The unquestionable object of this law is, to secure to every individual in the community the right to pass the Sunday, either in religious exercises, or in the quiet and seclusion of his home, without liability to annoyance from the ordinary secular pursuits of life, except so far as they may be dictated by necessity or charity. The wisdom of this provision no one doubts. Although we have departed from the austere observances of the New England colonists, we have not drifted so far in the opposite direction as to recognize no distinction between Sundays and the other days of the week. The experience of the world has taught the necessity of setting apart one-seventh of our time for religious worship and meditation, and for complete repose from the harrassing and absorbing pursuits of gain, ambition and pleasure. Even those who are not guided by the teachings of Christianity, acknowledge the necessity of a .rational observance of the Sabbath as conducive in the highest degree to the temporal interests of society. While legislation prescribing the precise mode of its observance would be justly regarded as an unwarrantable interference with individual liberty, on the other hand all agree that no person should be permitted to follow his ordinary secular occupations, if, by so doing, he disturbs that portion of the community which desires to devote the day to religious worship and meditation. If the wise lawgiver, whatever may be his own religious opinions or habits, concurs in this setting apart one day in seven, it would ill become the judiciary to give to such enactments a restricted operation. They should be so construed as fully to accomplish their purpose, and we think it clear that to permit officers to intrude upon families on Sundays for service of civil process would be a violation of the spirit and policy of this law, and unbecoming a Christian community. The case of Johnson v. The People, 31 Ill. 469, was decided on the express ground that the taking of a recognizance might be a work of both necessity and charity. This in no wise conflicts with the views we have here expressed.
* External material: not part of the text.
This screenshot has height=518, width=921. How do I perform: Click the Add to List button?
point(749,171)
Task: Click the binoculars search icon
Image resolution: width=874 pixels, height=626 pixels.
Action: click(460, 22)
If the service of civil process would be invalid on Sunday, it necessarily follows that a publication of this notice on Sunday, if the law required but a single publication, would be equally invalid, and the same rule must be applied to the present case, in which the Sunday publication must be counted to make out the requisite number. The notice stands in place of process, and it, must be given on those days of the week which the law recognizes as appropriate to business of this character. To permit it to be given on Sunday is against the spirit and policy of our law. A large and most respectable portion of the community consider it immoral to issue Sunday newspapers, and, if these notices should be published in such papers only, property holders entertaining these opinions would have little chance of learning of the assessment.

There is another objection to this publication which has much force. It appears in the record that the Sunday Tribune is not distributed to the subscribers for the paper issued during the other days of the week. It is merely sold to newsboys and news dealers for distribution. Although from the same office and bearing the same name as the ordinary daily Tribune, it is really a distinct paper. It must be regarded as a different paper by the publishers, or they would distribute it to their regular subscribers. The law requires the publication of the notice six days in the corporation newspaper. The corporation has selected the Chicago Tribune as its newspaper, but by that must be understood the Chicago Tribune which is published every day and distributed to its subscribers, and not a paper having no subscribers, and not considered by its publishers as belonging to the series of daily newspapers published under that name.

Judgment reversed.

Breese, J.: I do not concur in this opinion.